While much of this chapter has discussed methods for achieving harmonious relationships and getting out of conflicts, it’s also important to remember there are situations in which too little conflict can be a problem. As we noted, in creative problem-solving teams, some level of task conflict early in the process of formulating a solution can be an important stimulus to innovation.

However, the conditions must be right for productive conflict. In particular, individuals must feel psychologically safe in bringing up issues for discussion. If people fear that what they say is going to be held against them, they may be reluctant to speak up or rock the boat. Experts suggest that effective conflicts have three key characteristics: they should (1) speak to what is possible, (2) be compelling, and (3) involve uncertainty.

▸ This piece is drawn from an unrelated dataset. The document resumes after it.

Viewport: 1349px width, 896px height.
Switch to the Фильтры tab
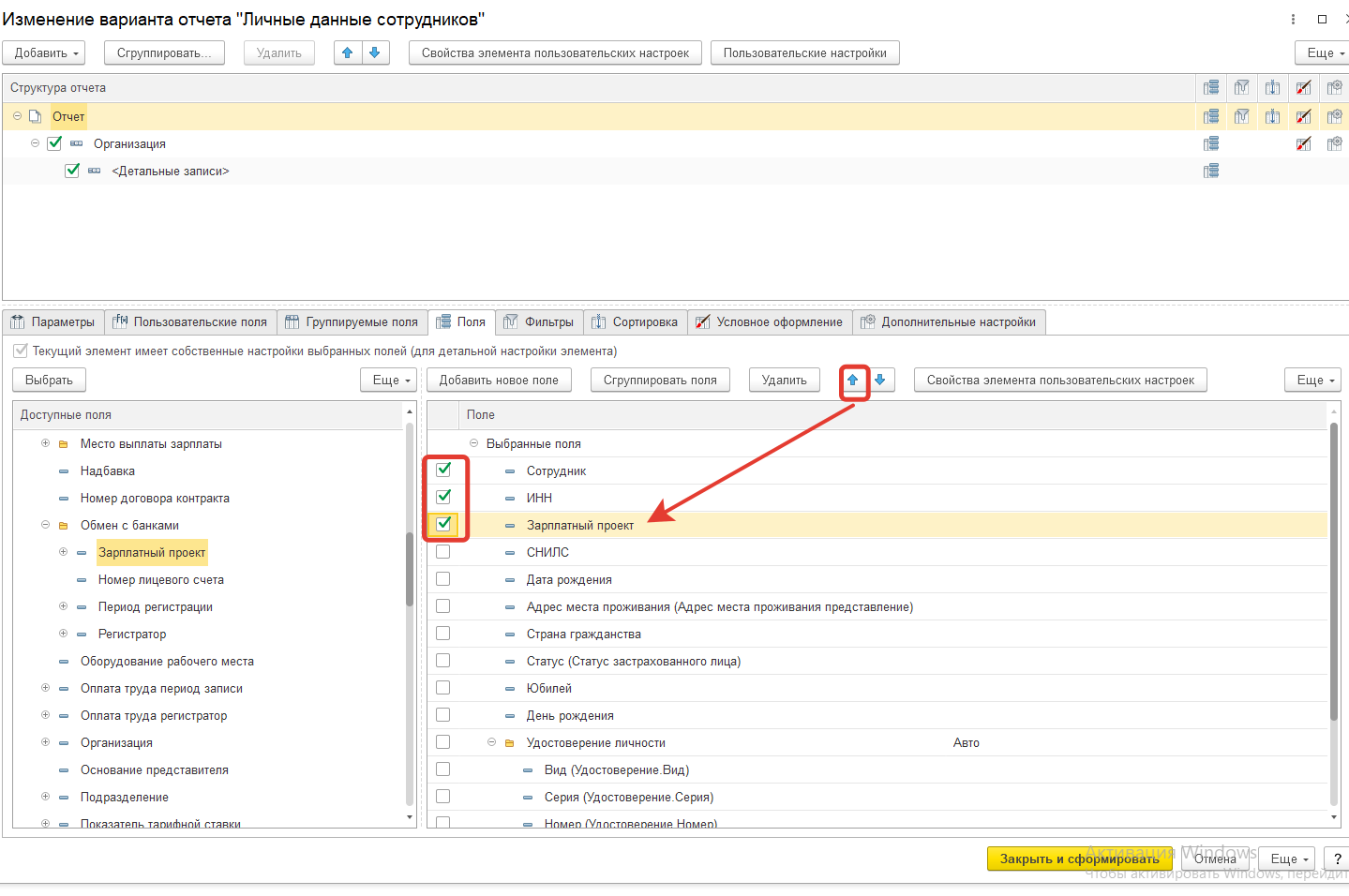click(539, 321)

So how should a manager “pick a fight?” First, ensure that the stakes are sufficient to actually warrant a disruption. Second, focus on the future, and on how to resolve the conflict rather than on whom to blame. Third, tie the conflict to fundamental values. Rather than concentrating on winning or losing, encourage both parties to see how successfully exploring and resolving the conflict will lead to optimal outcomes for all. If managed successfully, some degree of open disagreement can be an important way for companies to manage simmering and potentially destructive conflicts.

Do these principles work in real organizations? The answer is yes. Dropping its old ways of handling scheduling and logistics created a great deal of conflict at Burlington Northern Santa Fe railroad, but applying these principles o managing the conflict helped the railroad adopt a more sophisticated system and recover its competitive position in the transportation industry. Doug Conant, CEO of Campbell Soup, increased functional conflicts in his organization by emphasizing a higher purpose to the organization’s efforts rather than focusing on whose side was winning a conflict. Thus, a dysfunctional conflict environment changed dramatically and the organization was able to move from one of the world’s worst-performing food companies to one that was recognized as a top performer by both the Dow Jones Sustainability Index and Fortune 500 data on employee morale.

Questions

1. How would you ensure sufficient discussion of contentious issues in a work group? How can managers bring unspoken conflicts into the open without making them worse?

2. How can negotiators utilize conflict management strategies to their advantage so that differences in interests lead not to dysfunctional conflicts but rather to positive integrative solutions?

3. Can you think of situations in your own life in which silence has worsened a conflict between parties? What might have been done differently to ensure that open communication facilitated collaboration instead?